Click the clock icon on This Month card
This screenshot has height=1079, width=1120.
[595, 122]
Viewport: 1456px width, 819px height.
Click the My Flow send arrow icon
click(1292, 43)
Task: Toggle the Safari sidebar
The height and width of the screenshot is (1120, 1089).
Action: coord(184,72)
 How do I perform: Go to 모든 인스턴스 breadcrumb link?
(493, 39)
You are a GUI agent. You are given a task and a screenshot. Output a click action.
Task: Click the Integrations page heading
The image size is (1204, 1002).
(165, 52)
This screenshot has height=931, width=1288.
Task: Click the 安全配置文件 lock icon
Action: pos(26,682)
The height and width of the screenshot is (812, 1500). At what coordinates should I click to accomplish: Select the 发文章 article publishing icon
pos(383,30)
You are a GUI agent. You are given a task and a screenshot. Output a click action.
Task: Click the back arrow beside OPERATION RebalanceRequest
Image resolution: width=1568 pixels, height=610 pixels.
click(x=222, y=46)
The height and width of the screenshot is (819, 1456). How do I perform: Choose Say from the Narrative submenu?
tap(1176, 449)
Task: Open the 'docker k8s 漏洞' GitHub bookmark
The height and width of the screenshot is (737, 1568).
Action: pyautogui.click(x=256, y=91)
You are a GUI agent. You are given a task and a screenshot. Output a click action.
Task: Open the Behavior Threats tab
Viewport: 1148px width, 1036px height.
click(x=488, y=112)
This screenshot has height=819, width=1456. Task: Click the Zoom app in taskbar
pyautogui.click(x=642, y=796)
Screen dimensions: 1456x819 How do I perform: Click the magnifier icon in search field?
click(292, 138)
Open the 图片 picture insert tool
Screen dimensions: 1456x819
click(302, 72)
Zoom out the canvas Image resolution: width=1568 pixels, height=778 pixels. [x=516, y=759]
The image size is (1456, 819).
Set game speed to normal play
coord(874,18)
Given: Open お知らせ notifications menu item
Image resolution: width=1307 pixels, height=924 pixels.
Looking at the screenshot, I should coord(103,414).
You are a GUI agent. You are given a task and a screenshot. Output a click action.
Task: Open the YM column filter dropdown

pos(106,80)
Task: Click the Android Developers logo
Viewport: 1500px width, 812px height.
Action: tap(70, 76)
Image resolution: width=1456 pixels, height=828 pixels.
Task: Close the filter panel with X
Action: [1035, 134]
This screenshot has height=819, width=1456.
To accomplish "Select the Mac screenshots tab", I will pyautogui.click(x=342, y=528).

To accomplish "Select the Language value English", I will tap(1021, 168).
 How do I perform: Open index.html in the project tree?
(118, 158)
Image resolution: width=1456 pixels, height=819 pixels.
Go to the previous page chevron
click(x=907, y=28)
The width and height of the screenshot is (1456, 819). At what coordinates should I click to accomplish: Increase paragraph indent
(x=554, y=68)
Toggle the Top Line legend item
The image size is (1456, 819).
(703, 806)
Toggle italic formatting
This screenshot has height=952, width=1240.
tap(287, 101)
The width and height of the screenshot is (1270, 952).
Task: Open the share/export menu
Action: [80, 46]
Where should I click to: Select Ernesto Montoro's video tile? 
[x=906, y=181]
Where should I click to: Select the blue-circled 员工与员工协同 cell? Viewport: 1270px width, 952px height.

------------------------

Task to complete »
Set the entries down again precisely as they were given.

Task solution »
Click the clock icon on This Month card
This screenshot has height=1079, width=1120.
[595, 122]
Viewport: 1456px width, 819px height.
Click the My Flow send arrow icon
click(1292, 43)
Task: Toggle the Safari sidebar
The height and width of the screenshot is (1120, 1089).
Action: coord(184,72)
 How do I perform: Go to 모든 인스턴스 breadcrumb link?
(493, 39)
You are a GUI agent. You are given a task and a screenshot. Output a click action.
Task: Click the Integrations page heading
The image size is (1204, 1002).
(165, 52)
This screenshot has height=931, width=1288.
Task: Click the 安全配置文件 lock icon
Action: pos(26,682)
The height and width of the screenshot is (812, 1500). At what coordinates should I click to accomplish: Select the 发文章 article publishing icon
pos(383,30)
You are a GUI agent. You are given a task and a screenshot. Output a click action.
Task: Click the back arrow beside OPERATION RebalanceRequest
Image resolution: width=1568 pixels, height=610 pixels.
click(x=222, y=46)
The height and width of the screenshot is (819, 1456). How do I perform: Choose Say from the Narrative submenu?
tap(1176, 449)
Task: Open the 'docker k8s 漏洞' GitHub bookmark
The height and width of the screenshot is (737, 1568).
Action: pyautogui.click(x=256, y=91)
You are a GUI agent. You are given a task and a screenshot. Output a click action.
Task: Open the Behavior Threats tab
Viewport: 1148px width, 1036px height.
click(x=488, y=112)
This screenshot has height=819, width=1456. Task: Click the Zoom app in taskbar
pyautogui.click(x=642, y=796)
Screen dimensions: 1456x819 How do I perform: Click the magnifier icon in search field?
click(292, 138)
Open the 图片 picture insert tool
Screen dimensions: 1456x819
click(302, 72)
Zoom out the canvas Image resolution: width=1568 pixels, height=778 pixels. [x=516, y=759]
The image size is (1456, 819).
Set game speed to normal play
coord(874,18)
Given: Open お知らせ notifications menu item
Image resolution: width=1307 pixels, height=924 pixels.
Looking at the screenshot, I should coord(103,414).
You are a GUI agent. You are given a task and a screenshot. Output a click action.
Task: Open the YM column filter dropdown

pos(106,80)
Task: Click the Android Developers logo
Viewport: 1500px width, 812px height.
Action: tap(70, 76)
Image resolution: width=1456 pixels, height=828 pixels.
Task: Close the filter panel with X
Action: [1035, 134]
This screenshot has height=819, width=1456.
To accomplish "Select the Mac screenshots tab", I will pyautogui.click(x=342, y=528).

To accomplish "Select the Language value English", I will tap(1021, 168).
 How do I perform: Open index.html in the project tree?
(118, 158)
Image resolution: width=1456 pixels, height=819 pixels.
Go to the previous page chevron
click(x=907, y=28)
The width and height of the screenshot is (1456, 819). At what coordinates should I click to accomplish: Increase paragraph indent
(x=554, y=68)
Toggle the Top Line legend item
The image size is (1456, 819).
(703, 806)
Toggle italic formatting
This screenshot has height=952, width=1240.
tap(287, 101)
The width and height of the screenshot is (1270, 952).
Task: Open the share/export menu
Action: [80, 46]
Where should I click to: Select Ernesto Montoro's video tile? 
[x=906, y=181]
Where should I click to: Select the blue-circled 员工与员工协同 cell? Viewport: 1270px width, 952px height.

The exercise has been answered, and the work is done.